▸ **WORK TO COMPLETE**
Only lines, not pictures: please repeat exactly the lines from the one with "The width and" through the end of the listing.

▸ **INFORMATION PROVIDED**

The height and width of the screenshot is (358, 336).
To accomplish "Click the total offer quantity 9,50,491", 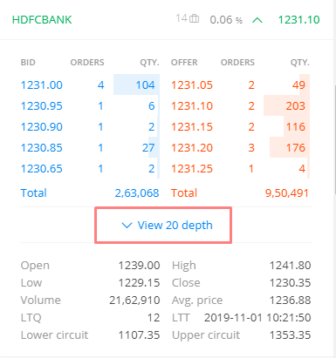I will click(x=286, y=193).
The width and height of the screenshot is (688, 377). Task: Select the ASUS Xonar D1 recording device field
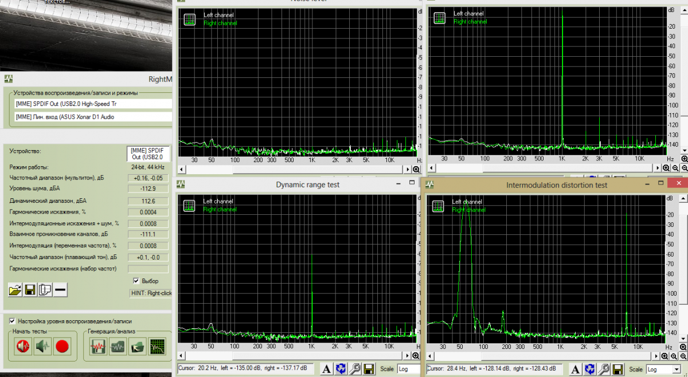tap(93, 117)
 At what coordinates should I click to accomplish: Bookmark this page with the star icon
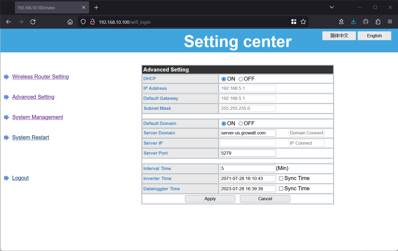[x=303, y=22]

▸ **TASK RESPONSE**
The width and height of the screenshot is (688, 377). Task: Select the ASUS Xonar D1 recording device field
tap(93, 117)
 At what coordinates should I click to accomplish: Bookmark this page with the star icon
[x=303, y=22]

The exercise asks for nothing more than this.